Give again only the lines from the line that holds "Task: Click Home house icon in the left menu" to the end of the data, inclusive, omitting all pictures.

-------------------------

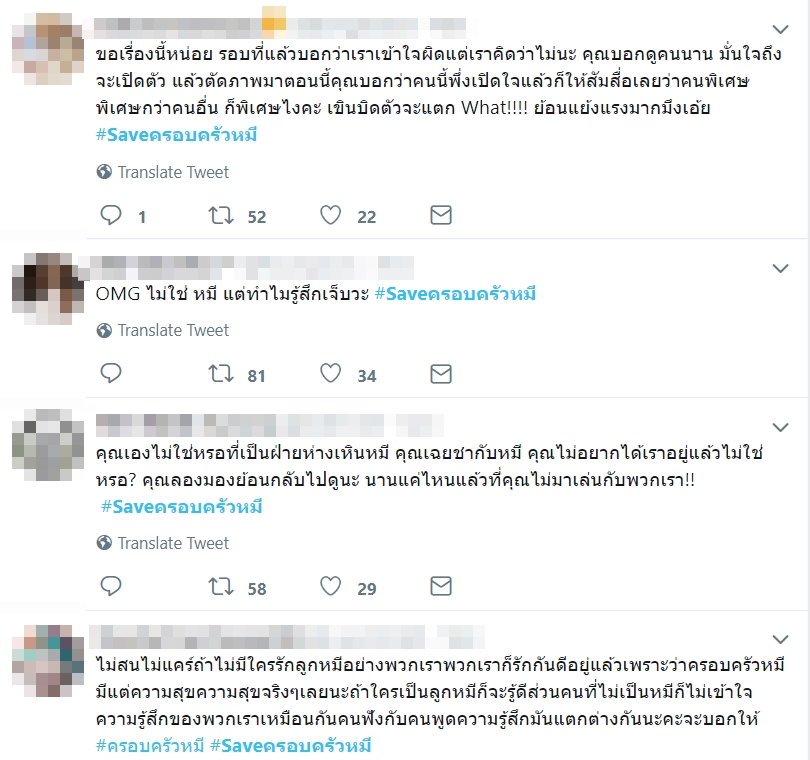Expand more options on the OMG tweet

[780, 268]
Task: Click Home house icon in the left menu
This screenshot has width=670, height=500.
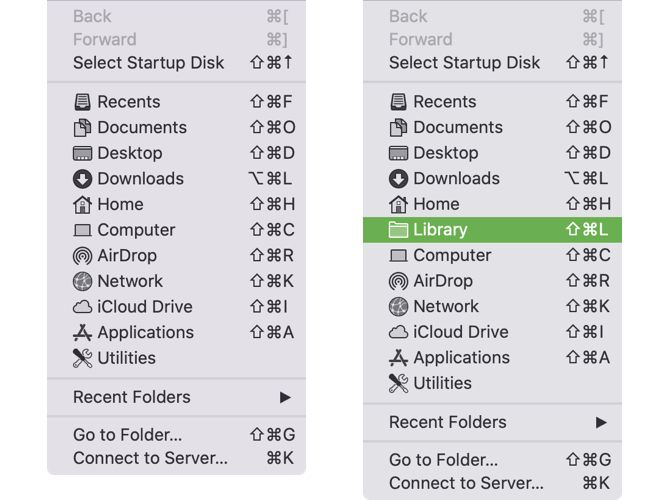Action: tap(82, 204)
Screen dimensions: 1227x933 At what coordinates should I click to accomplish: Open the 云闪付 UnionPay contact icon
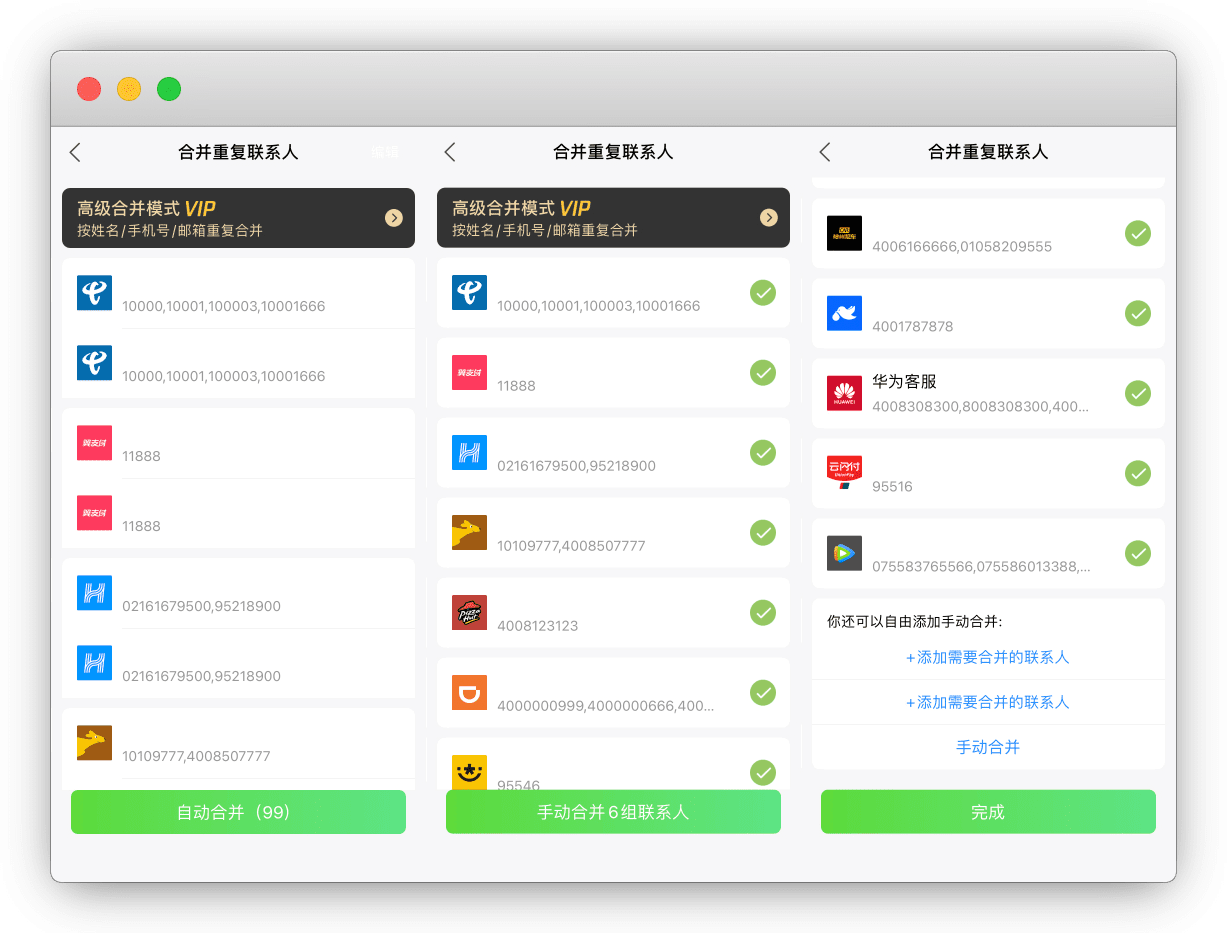(x=844, y=473)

-------------------------

- [Solution for this task]
Task: Click Home house icon in the left menu
This screenshot has width=670, height=500.
Action: tap(82, 204)
Screen dimensions: 1227x933 At what coordinates should I click to accomplish: Open the 云闪付 UnionPay contact icon
(x=844, y=473)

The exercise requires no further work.